Como bem decidiu o Tribunal de Justiça de São Paulo no caso em análise, qualquer alegação de que o gestor público, o parecerista e o profissional contratado agiram mancomunados para a prática do suposto crime licitatório haveria de ser minimamente demonstrada pelo órgão acusatório, sob pena de faltar justa causa à instauração da ação penal.
Com o referido julgamento, o tribunal deu um passo importante para a racionalização do manejo da legislação penal licitatória.
[1] O novo dispositivo foi objeto de exame por Tarsila Fonseca Tojal na segunda edição da obra Código Penal Comentado, da Editora RT-Thomson Reuters. TOJAL, Tarsila Fonseca. Capítulo II-B – Dos Crimes em Licitações e Contratos Administrativos. In: SOUZA, Luciano Anderson de (coord.). Código Penal Comentado. São Paulo, RT — Thomson Reuters Brasil, 2022, pp. 1153-1173.

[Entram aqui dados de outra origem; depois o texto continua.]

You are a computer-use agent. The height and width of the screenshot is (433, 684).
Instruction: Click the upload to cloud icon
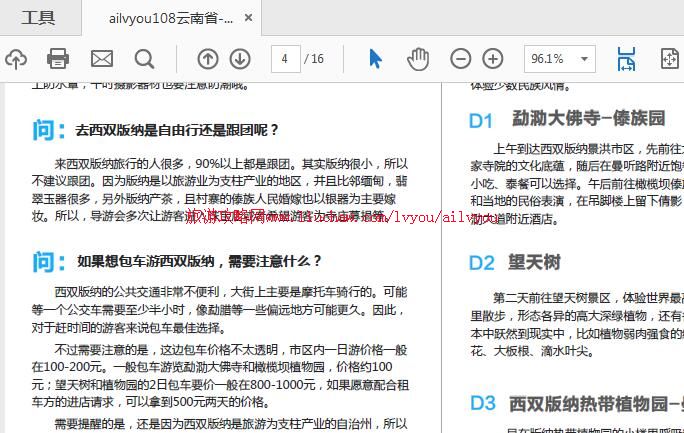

[2] MINISTÉRIO PÚBLICO DO ESTADO DE SÃO PAULO, Boletim Criminal Comentado, São Paulo, nº 133, abr. 2021, p. 5. Disponível em: http://www.mpsp.mp.br/portal/page/portal/Criminal/Boletim_Semanal/Boletim%20CAOCRIM%20133.pdf. Em 15 nov. 2022, quando da elaboração deste artigo, o acesso ao documento pelo link não era mais franqueado.
[3] STF, Inq. n.º 2.616, rel. min. Dias Toffoli, Tribunal Pleno, julgado em 29/5/2014.
[4] A tabela de honorários advocatícios correspondente ao ano de 2022 encontra-se disponível em https://www.oabsp.org.br/servicos/tabelas/tabela-de-honorarios. Acesso em 18 nov. 2022.
[5] LEITE, Alaor. Dolo e o crime de dispensa ou inexigência ilegal de licitação (art. 89 da Lei 8.666/1993): interpretação restritiva do tipo penal, responsabilidade penal do gestor público e a relevância jurídica da opinião técnica da procuradoria do município (STF, Inq 2.482). Revista Brasileira de Ciências Criminais, São Paulo, v. 21, nº 104, pp. 13-30, set./out. 2013, p. 26.
[6] STJ, HC 464.498/SP, rel. min. Sebastião Reis Júnior, 6ª Turma, julgado em 17/9/2019, DJe 23/9/2019.